Canada knows him quite well. Mr. Sawiris answered Ottawa's call for increased wireless competition in 2008. He bankrolled Wind Mobile in its early days as it bid for licenses and built its network across Canada. The Conservatives even went out of their way to back Wind, bypassing the CRTC which then believed Mr. Sawiris exerted too much control over the company and contravened the foreign ownership limits of the day. (The rules have since changed – foreigners can fully own a carrier whose market share is 10 per cent or less.)
It turns out Mr. Sawiris was not that grateful for the help. In 2011, he castigated Ottawa for inviting new entrants in and for watching them drown, as industry rules made it extremely difficult for upstarts to compete with Canada's wireless oligopoly – Bell Inc., Rogers Communications Inc., Telus Corp., aka the Big Three. Mr. Sawiris went as far as to say that he "totally" regretted his decision to invest in Canada and started telling his fellow billionaires to stay away.
But even if Stephen Harper's government held a grudge – which is likely – the Conservatives would still need stronger grounds to block a $520-million deal that was to increase competition and bring in $300-million in investments. So what gives?
Since the Conservatives took power, they have blocked a number of high-profile deals from Potash Corp. of Saskatchewan (a "strategic resource") to the space division of MacDonald Dettwiler & Associates (essential to Canada's sovereignty).
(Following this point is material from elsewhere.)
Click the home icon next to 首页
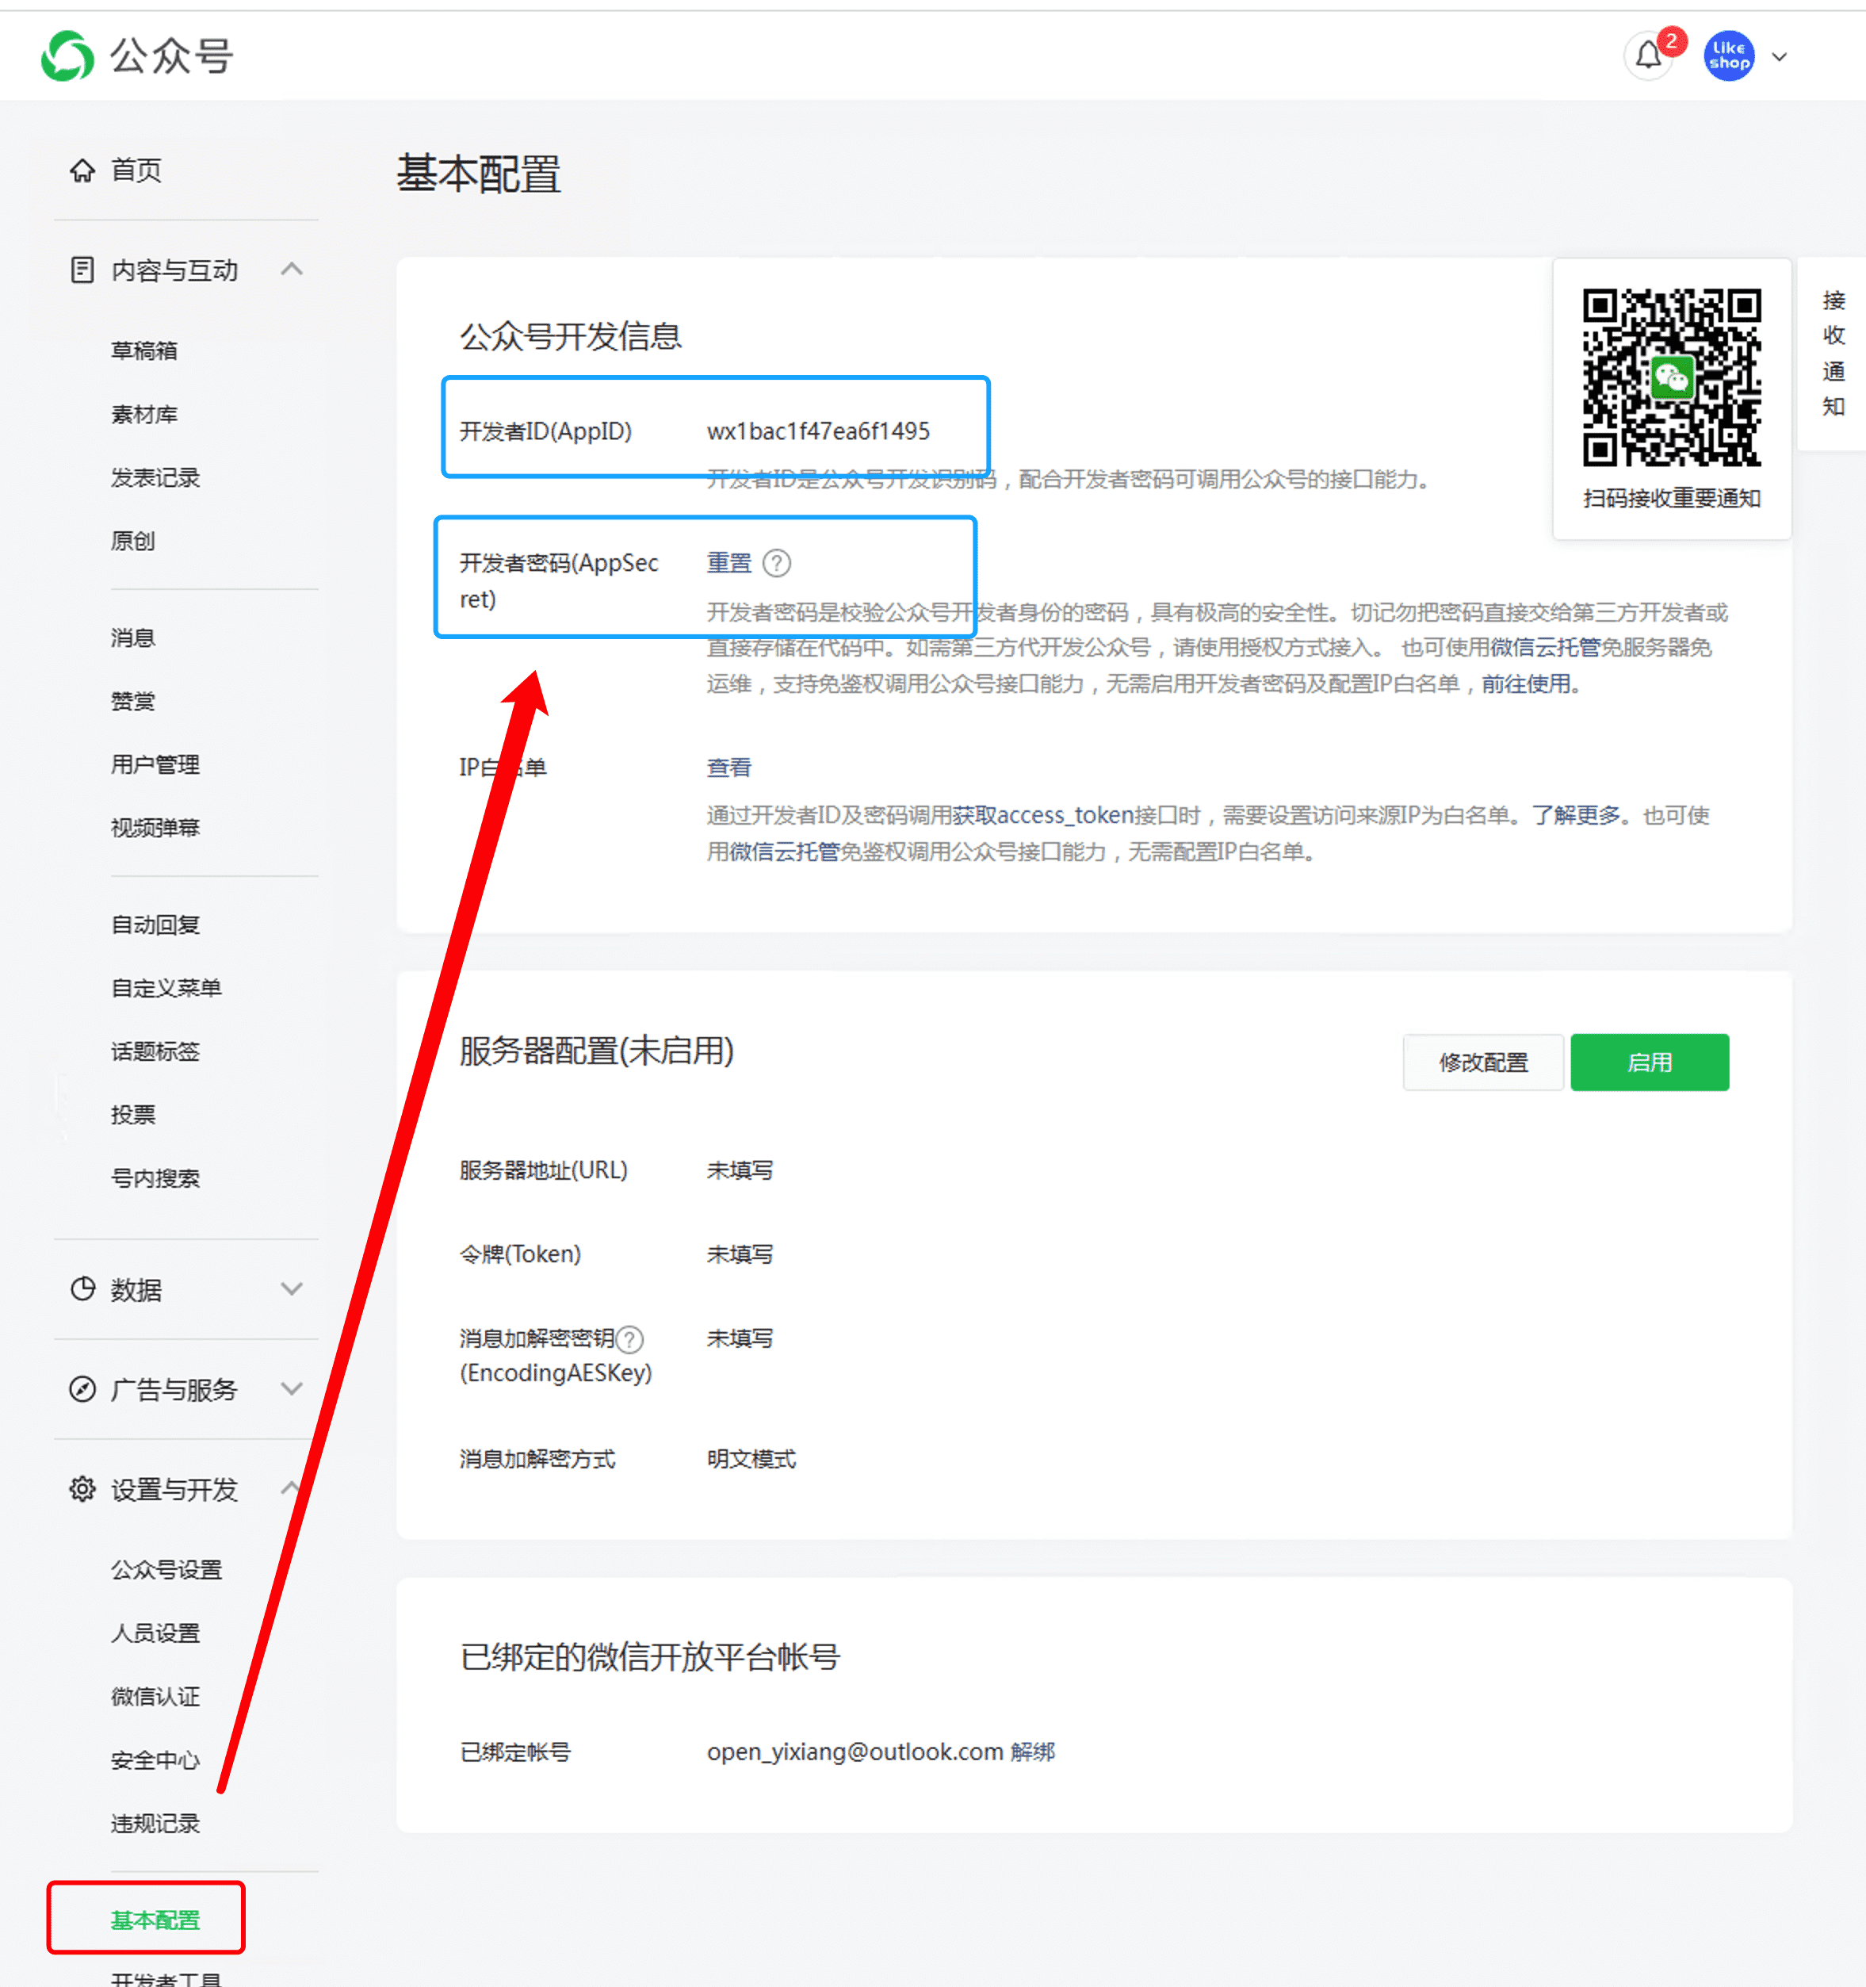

Ottawa dragged its feet for so long on the takeover of Wind by Orascom Telecom Holding SAE, the Egyptian subsidiary of Amsterdam-based VimpelCom Ltd., that it might as well have just said no. In June, Wind's foreign backers gave up on formalizing their control of the company after months of delays.
Two issues raised a red flag in Ottawa, The Globe reported last spring. VimpelCom's biggest shareholder is a firm controlled by Russian oligarch Mikhail Fridman, a financier whose empire spans banking, retailing, oil and gas and telecom. Evidently, if you have made money in Russia, you are de facto suspicious in Ottawa. The second is that Wind reportedly uses telecom gear made by equipment manufacturer Huawei Technologies Co. Ltd., a company founded by a former officer of the Chinese army. Huawei's technology is frequently portrayed as allowing espionage, but Wind has never reported any security breach and Huawei has always refuted those allegations.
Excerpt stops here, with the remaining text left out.